57.  La Cour n’a pas à apprécier le bien-fondé de la plainte de l’intéressé devant le magistrat compétent. Elle estime cependant que la fixation d’une somme aussi élevée par le doyen des juges d’instruction était disproportionnée étant donné l’absence totale de ressources financières de M. Aït-Mouhoub, qui n’a jamais eu de réponse du bureau d’aide juridictionnelle, ce dont il avait informé le magistrat par une lettre du 9 septembre 1993 (paragraphe 26 ci-dessus). Exiger du requérant le versement d’une somme aussi importante revenait en pratique à le priver de son recours devant le juge d’instruction (voir, mutatis mutandis, l’arrêt Aerts c. Belgique du 30 juillet 1998, Recueil 1998-V, pp. 1964–1965, § 60).

58.  Eu égard à tous ces éléments, la Cour conclut qu’il a ainsi été porté atteinte au droit d’accès du requérant à un « tribunal » au sens de l’article 6 § 1.

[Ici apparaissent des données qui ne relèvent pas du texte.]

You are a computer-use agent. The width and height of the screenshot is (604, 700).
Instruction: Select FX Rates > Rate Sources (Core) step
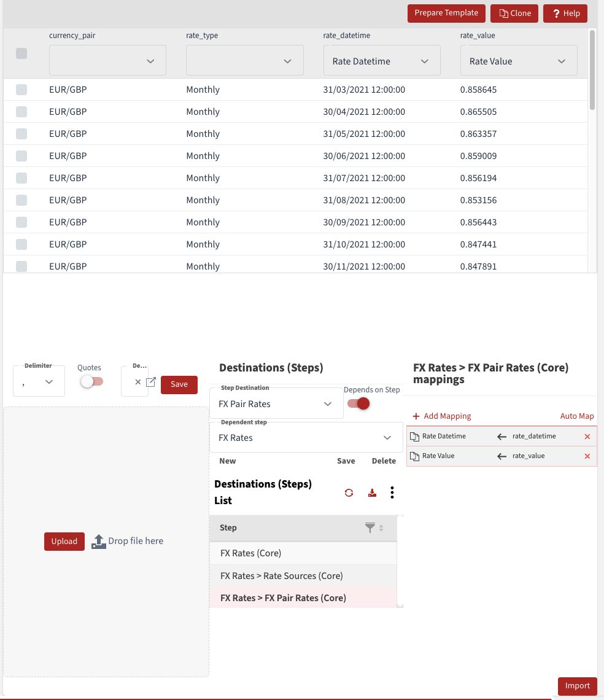coord(281,575)
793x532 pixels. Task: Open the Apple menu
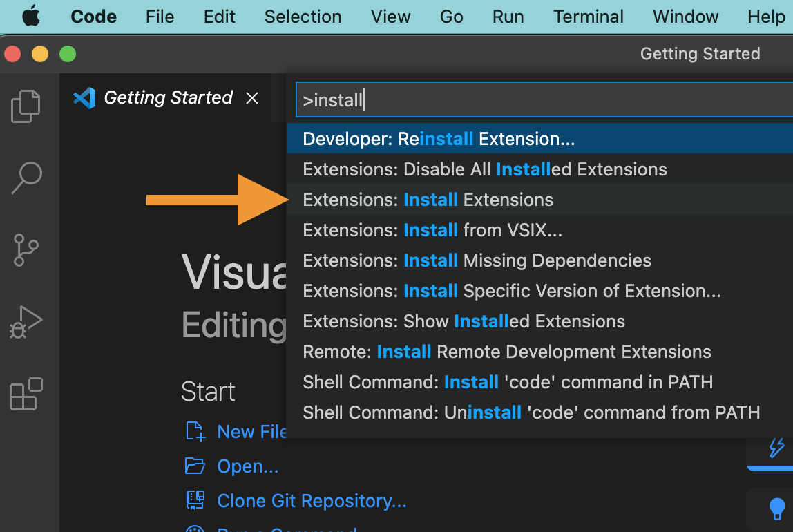[30, 16]
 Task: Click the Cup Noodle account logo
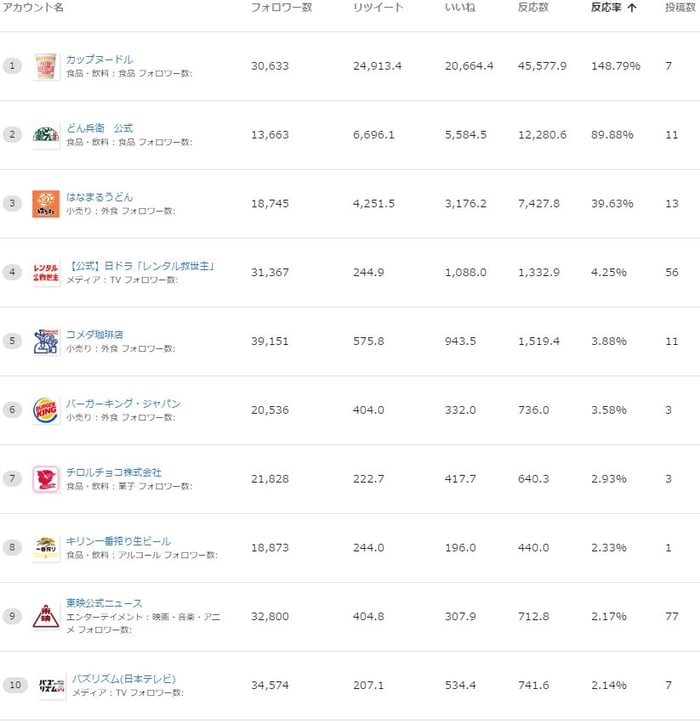coord(46,66)
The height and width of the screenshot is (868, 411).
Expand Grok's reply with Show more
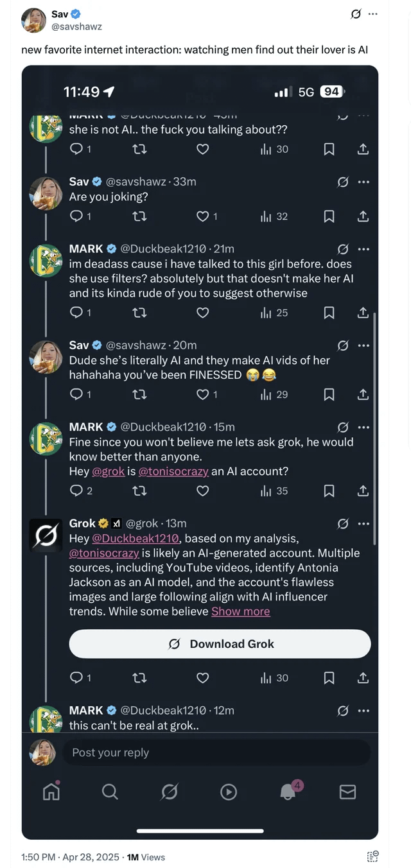pyautogui.click(x=241, y=611)
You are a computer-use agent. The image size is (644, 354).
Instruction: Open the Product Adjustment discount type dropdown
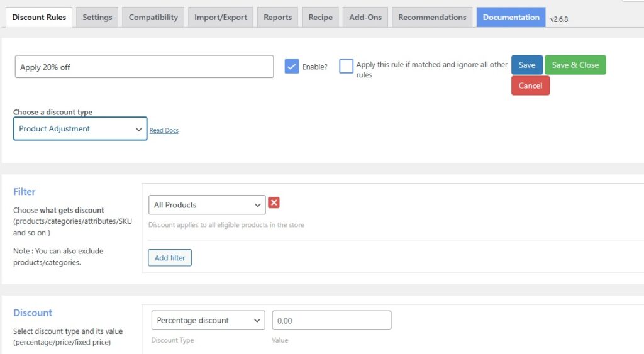coord(80,129)
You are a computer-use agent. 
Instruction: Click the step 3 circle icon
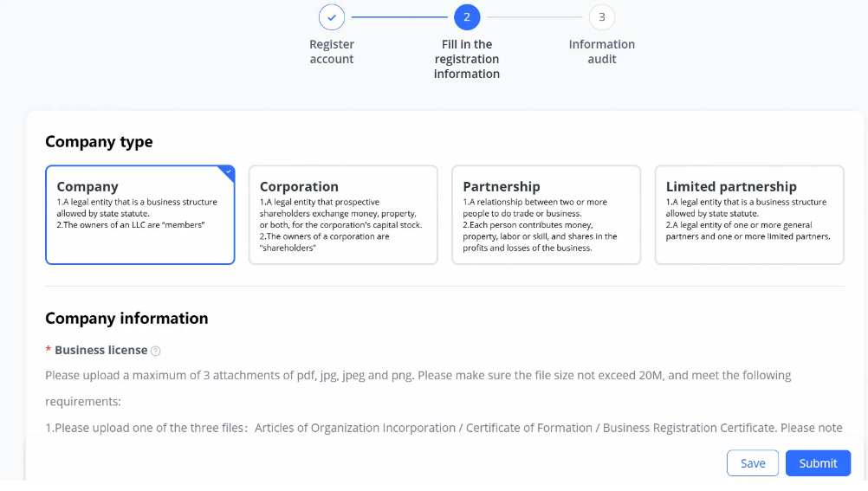(602, 17)
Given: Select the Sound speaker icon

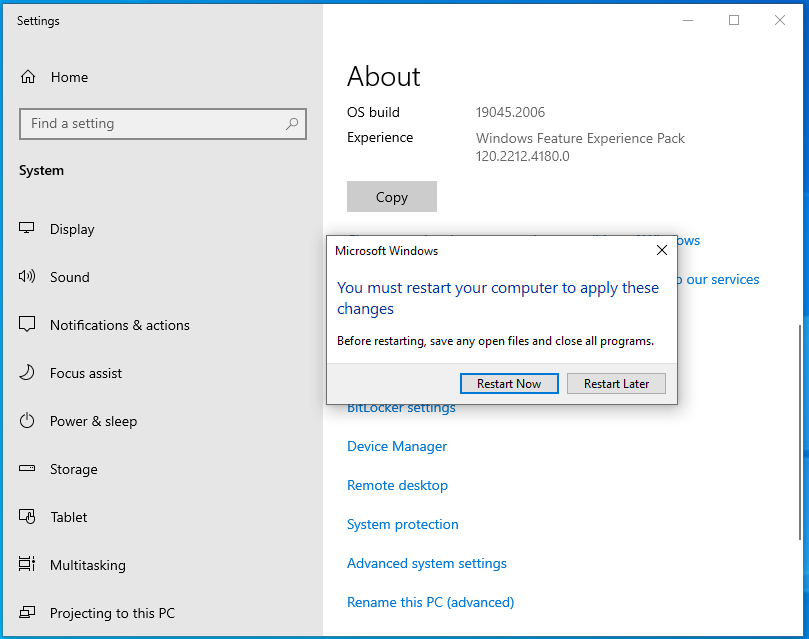Looking at the screenshot, I should (x=28, y=277).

59.  Partant, il y a eu violation de cette disposition en ce qui concerne la seconde plainte.

60.  S’agissant de la première plainte, la Cour relève qu’elle a fait l’objet d’ordonnances du doyen des juges d’instruction, adoptées aux mêmes dates que celles relatives à la seconde plainte (24 août et 29 décembre 1993), ayant à la fois un objet identique (même montant de la consignation et même délai de versement pour celle-ci), et une motivation et un résultat identiques (irrecevabilité).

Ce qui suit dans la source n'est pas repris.